Dabei hat der Staat bereits gegengesteuert. Laut slowenischer Regierung wurden die Verbrauchssteuern auf Diesel und Heizöl auf das niedrigstmögliche Niveau gesenkt. Auch die CO2-Steuer wurde vorübergehend ausgesetzt.
Ohne diese Maßnahmen wäre es noch teurer: Benzin würde rund 1,748 Euro kosten, Diesel sogar etwa 1,919 Euro pro Liter.
Trotzdem bleibt die Lage angespannt. Die aktuellen Preise zählen bereits zu den höchsten seit Monaten. Benzin kratzt am Niveau vom Herbst 2023, Diesel liegt knapp unter den Spitzenwerten aus dem Winter 2022.
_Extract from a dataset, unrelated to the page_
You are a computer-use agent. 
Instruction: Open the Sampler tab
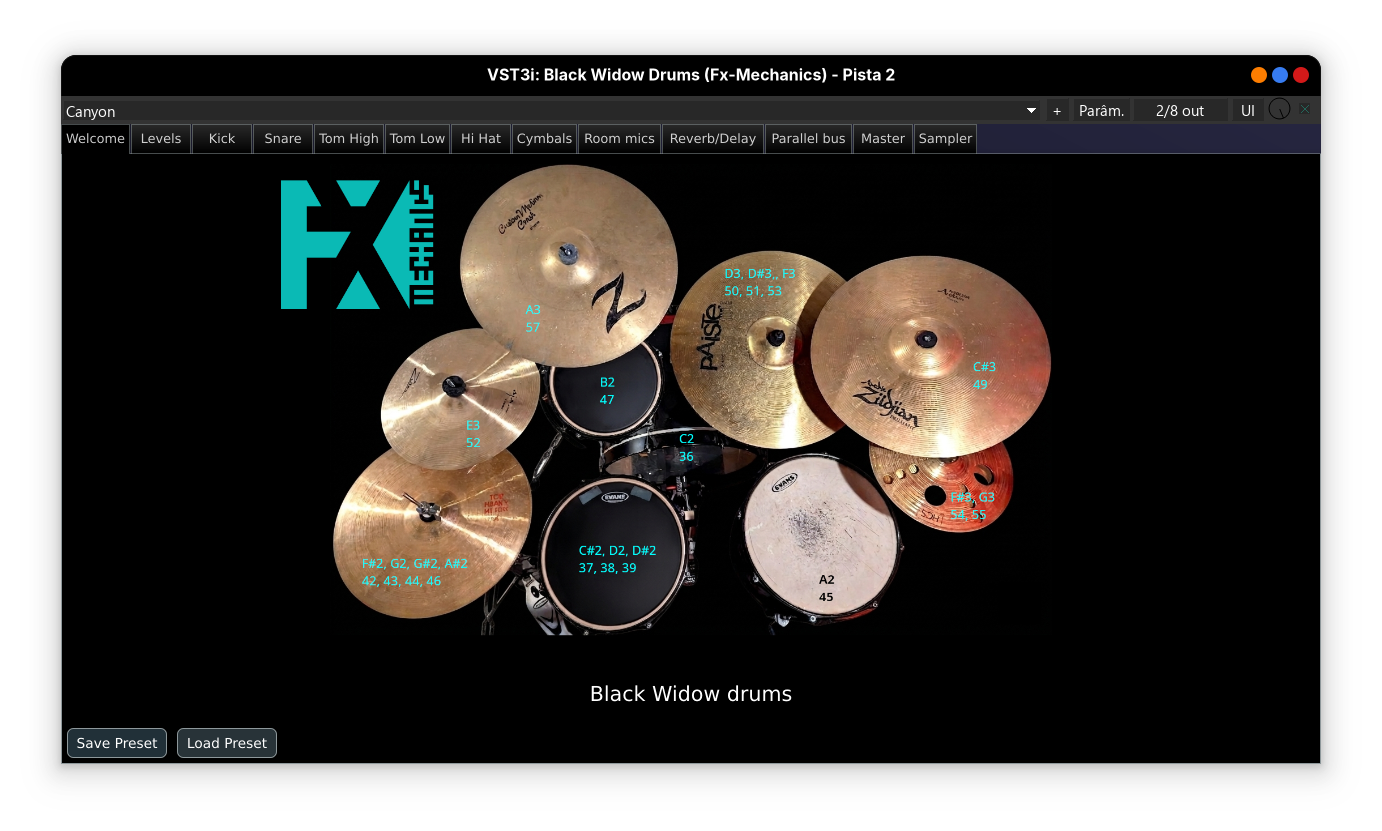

Und: An vielen Tankstellen gibt es weiterhin Engpässe. Pro Auto dürfen aktuell maximal 50 Liter pro Tag getankt werden. Die Regierung hat den Mineralölkonzern Petrol aufgefordert, die Versorgung sicherzustellen. Die Kriminalpolizei prüft zudem mögliche Unregelmäßigkeiten.
Ein Blick an die heimischen Zapfsäulen zeigt: hier ist Tanken noch deutlich teurer. Der bundesweite Medienpreis für Diesel stieg am Montag auf 2,189 Euro pro Liter. Bei Benzin auf 1,887 Euro.